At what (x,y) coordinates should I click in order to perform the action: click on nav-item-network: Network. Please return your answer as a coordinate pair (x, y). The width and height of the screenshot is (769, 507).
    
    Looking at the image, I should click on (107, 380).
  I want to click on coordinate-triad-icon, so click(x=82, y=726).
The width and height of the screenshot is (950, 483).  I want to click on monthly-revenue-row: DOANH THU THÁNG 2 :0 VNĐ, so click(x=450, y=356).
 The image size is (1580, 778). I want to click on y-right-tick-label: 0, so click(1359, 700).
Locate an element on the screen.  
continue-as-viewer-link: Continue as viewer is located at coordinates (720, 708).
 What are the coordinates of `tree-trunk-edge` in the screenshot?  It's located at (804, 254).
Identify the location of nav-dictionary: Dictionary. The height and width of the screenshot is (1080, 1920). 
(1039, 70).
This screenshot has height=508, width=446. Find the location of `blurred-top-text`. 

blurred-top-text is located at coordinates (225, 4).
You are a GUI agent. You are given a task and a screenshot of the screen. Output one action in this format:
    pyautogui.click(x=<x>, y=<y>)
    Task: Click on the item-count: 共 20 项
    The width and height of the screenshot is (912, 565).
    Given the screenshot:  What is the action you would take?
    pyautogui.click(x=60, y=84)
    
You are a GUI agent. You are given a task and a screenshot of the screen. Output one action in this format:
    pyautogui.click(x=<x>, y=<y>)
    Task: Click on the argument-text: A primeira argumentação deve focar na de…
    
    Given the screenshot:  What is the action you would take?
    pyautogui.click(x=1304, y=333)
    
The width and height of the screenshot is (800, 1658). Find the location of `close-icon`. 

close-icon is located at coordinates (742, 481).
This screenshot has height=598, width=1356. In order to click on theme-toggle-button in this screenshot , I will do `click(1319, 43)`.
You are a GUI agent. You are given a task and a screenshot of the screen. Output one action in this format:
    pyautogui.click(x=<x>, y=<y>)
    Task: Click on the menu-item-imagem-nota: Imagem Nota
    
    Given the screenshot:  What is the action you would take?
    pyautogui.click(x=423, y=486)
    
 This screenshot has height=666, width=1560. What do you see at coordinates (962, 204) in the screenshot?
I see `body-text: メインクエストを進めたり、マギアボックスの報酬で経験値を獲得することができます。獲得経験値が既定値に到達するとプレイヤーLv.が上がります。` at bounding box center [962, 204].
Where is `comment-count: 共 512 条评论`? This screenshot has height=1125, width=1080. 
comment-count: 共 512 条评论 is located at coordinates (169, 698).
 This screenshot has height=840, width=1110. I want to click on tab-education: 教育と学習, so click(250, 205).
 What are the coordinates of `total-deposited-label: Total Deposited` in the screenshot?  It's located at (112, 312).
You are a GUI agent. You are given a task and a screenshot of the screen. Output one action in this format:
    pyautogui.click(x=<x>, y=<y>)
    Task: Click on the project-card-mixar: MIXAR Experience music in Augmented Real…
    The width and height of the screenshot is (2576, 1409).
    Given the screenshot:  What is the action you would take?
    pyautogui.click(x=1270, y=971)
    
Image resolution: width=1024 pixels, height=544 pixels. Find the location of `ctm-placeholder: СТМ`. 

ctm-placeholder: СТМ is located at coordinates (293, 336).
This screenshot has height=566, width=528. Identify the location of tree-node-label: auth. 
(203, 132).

---+---

AIM OF THE EXERCISE:
Rewrite the entries from the line holding "This screenshot has height=598, width=1356." through the end of the entries, inclusive, swapping "GUI agent" for "desktop agent" and changing nothing else. Give only those lines.

ANSWER SPACE:
This screenshot has height=598, width=1356. In order to click on theme-toggle-button in this screenshot , I will do `click(1319, 43)`.
You are a desktop agent. You are given a task and a screenshot of the screen. Output one action in this format:
    pyautogui.click(x=<x>, y=<y>)
    Task: Click on the menu-item-imagem-nota: Imagem Nota
    
    Given the screenshot:  What is the action you would take?
    pyautogui.click(x=423, y=486)
    
 This screenshot has height=666, width=1560. What do you see at coordinates (962, 204) in the screenshot?
I see `body-text: メインクエストを進めたり、マギアボックスの報酬で経験値を獲得することができます。獲得経験値が既定値に到達するとプレイヤーLv.が上がります。` at bounding box center [962, 204].
Where is `comment-count: 共 512 条评论`? This screenshot has height=1125, width=1080. 
comment-count: 共 512 条评论 is located at coordinates (169, 698).
 This screenshot has height=840, width=1110. I want to click on tab-education: 教育と学習, so click(250, 205).
 What are the coordinates of `total-deposited-label: Total Deposited` in the screenshot?  It's located at (112, 312).
You are a desktop agent. You are given a task and a screenshot of the screen. Output one action in this format:
    pyautogui.click(x=<x>, y=<y>)
    Task: Click on the project-card-mixar: MIXAR Experience music in Augmented Real…
    The width and height of the screenshot is (2576, 1409).
    Given the screenshot:  What is the action you would take?
    pyautogui.click(x=1270, y=971)
    
Image resolution: width=1024 pixels, height=544 pixels. Find the location of `ctm-placeholder: СТМ`. 

ctm-placeholder: СТМ is located at coordinates (293, 336).
This screenshot has height=566, width=528. Identify the location of tree-node-label: auth. 
(203, 132).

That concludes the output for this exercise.